Perché ancora Dante?

DI EDOARDO VALENTE

Un anno fa, qui su Mercuzio and Friends, in occasione del Dantedì è stata dedicata a Dante Alighieri (per mia volontà, lo ammetto, sono io il colpevole) un’intera settimana di articoli.

Va ricordato che era una situazione particolare, uno di quei cosiddetti “allineamenti astrali” irripetibili. 

Il 25 marzo, che è il giorno dell’inizio del viaggio della Divina Commedia, cadeva di lunedì. Il viaggio dantesco dura una settimana, e culmina con la domenica di Pasqua. E l’anno scorso la domenica che chiudeva quella settimana iniziata con il Dantedì era proprio quella di Pasqua.

Una coincidenza perfetta, che andava assolutamente sfruttata.

Quest’anno, però, accade un’altra cosa interessante: il Giubileo!

E Dante fa capitare il suo percorso di espiazione attraverso i tre regni ultraterreni proprio nell’anno del primo, ufficiale, Giubileo della storia, ovvero il 1300.

Ora, però, a 725 anni di distanza, questa cosa ha ancora una rilevanza così forte?

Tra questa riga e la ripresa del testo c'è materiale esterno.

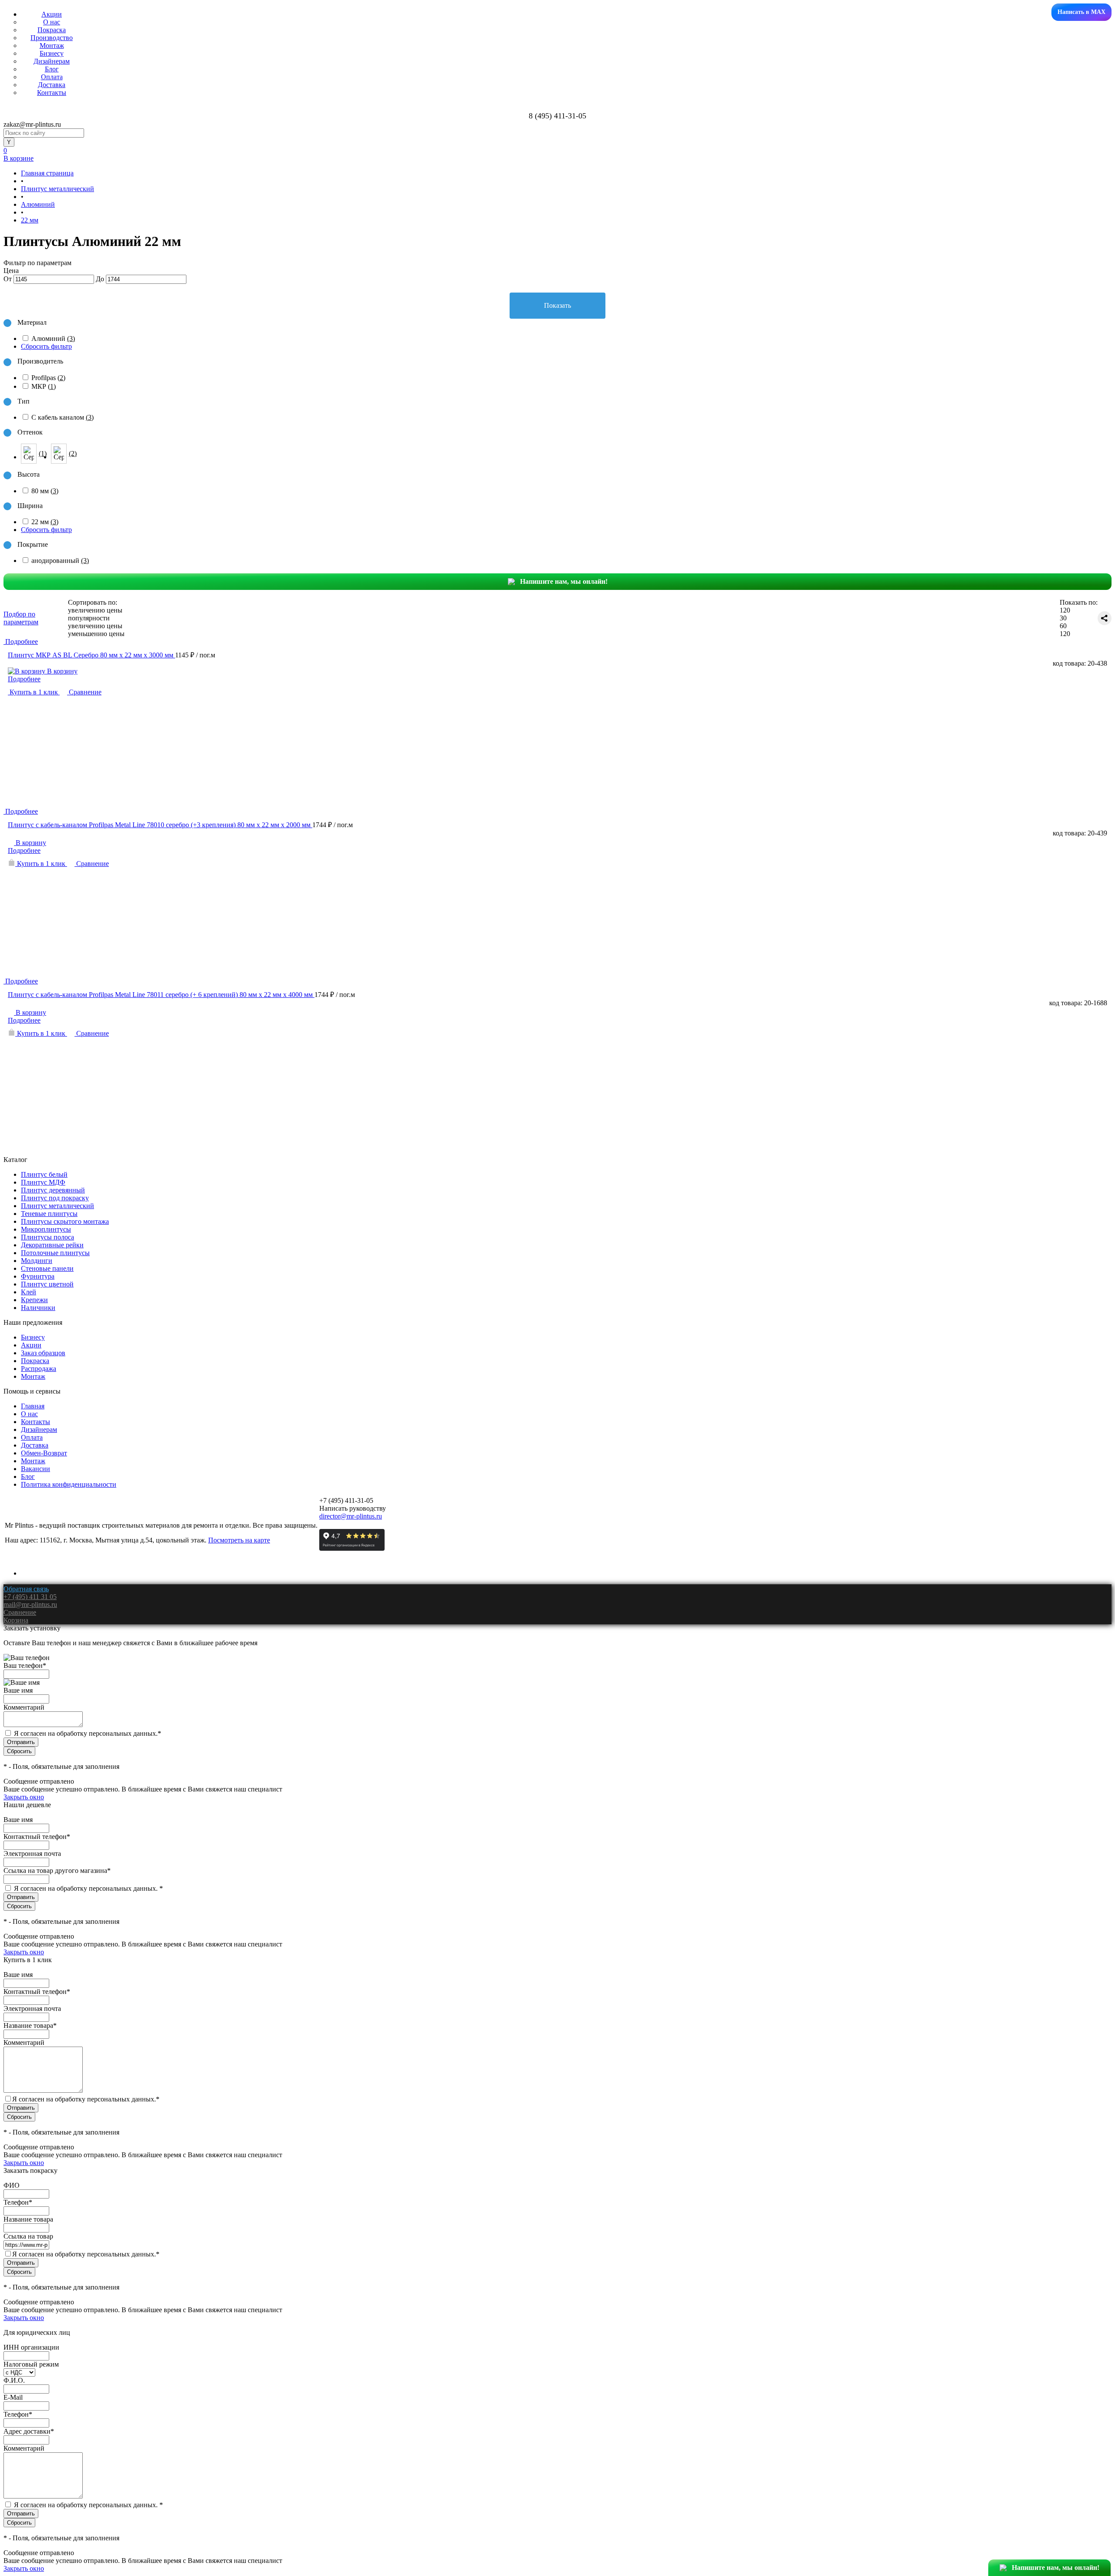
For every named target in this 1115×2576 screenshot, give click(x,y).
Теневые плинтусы (49, 1213)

Insomma, il punto del discorso è: perché parliamo ancora di Dante?

Premetto: una risposta non esiste. O meglio, ognuno può avere la sua specifica risposta, io ne ho una che dipende dalla mia soggettività, ma non ne esiste una valida per tutti.

Allora chiedo a me stesso: ha senso che io continui a parlare di Dante?

Quest’anno mi stavo addirittura per dimenticare dell’arrivo del Dantedì. L’anno scorso grande festa, quest’anno nulla. Solo un senso del dovere nei confronti di quel giorno che è stato arbitrariamente designato come celebrativo del poeta che, nell’opinione generale, dovrebbe essere il più importante della letteratura italiana.

Forse proprio da qui è giusto partire: il senso del dovere nei confronti di una figura che viene definita in maniera così assoluta.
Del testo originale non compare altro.